Ma la rimodulazione dei contratti venne stralciata all'ultimo momento con la motivazione che sarebbe stata inclusa in una norma generale sulla semplificazione degli appalti. Rassicurazione tuttavia non più concretizzatasi in sede di adozione del decreto Semplificazioni che non prevede nulla al riguardo. Non solo. Anche gli emendamenti presentati in sede di conversione in legge del Dl Rilancio (34/2020) sono stati prima accantonati e poi respinti, nonostante la riformulazione del ministero dell'Economia e delle Finanze e la presentazione di analoga proposta emendativa da parte di Anci-Ifel.

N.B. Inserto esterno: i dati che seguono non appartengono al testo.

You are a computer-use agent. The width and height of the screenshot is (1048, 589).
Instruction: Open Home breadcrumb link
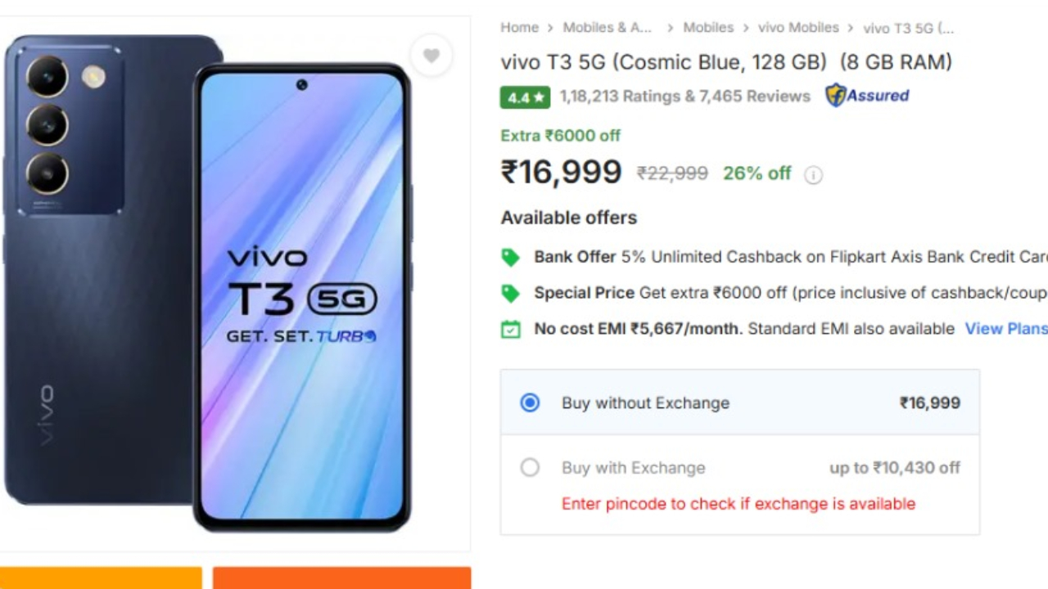(x=519, y=28)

La questione è stata evidenziata dall'Anacap (associazione nazionale aziende concessionarie servizi entrate enti locali) con una nota del 5 luglio scorso contenente un'estrema richiesta di aiuto al Governo, al quale viene contestato il fatto di aver abbandonato al loro destino le società del settore nonostante il motto «nessuno sarà lasciato solo». Eppure le società non avevano chiesto sovvenzioni, contributi a fondo perduto (invece concessi a tutti e anche alla concorrente Agenzia delle Entrate-Riscossioni), ma solo la possibilità di una compensazione in termini di durata dei contratti in corso e di affidamento di altri servizi, attraverso la rinegoziazione dei contratti medesimi.

L'Anacap è quindi sul piede di guerra e fa presente che a causa della sospensione delle attività di riscossione e di accertamento disposte dalla normativa in vigore, i cui effetti perdureranno ben oltre il 2020, le società non saranno in condizioni di ripartire, con gravi ripercussioni per la tenuta dell'intero sistema della fiscalità locale. É del tutto evidente che l'interruzione delle attività esternalizzate comporterà seri problemi finanziari e organizzativi alla stragrande maggioranza dei Comuni, molti dei quali non sono in grado di gestire direttamente il servizio.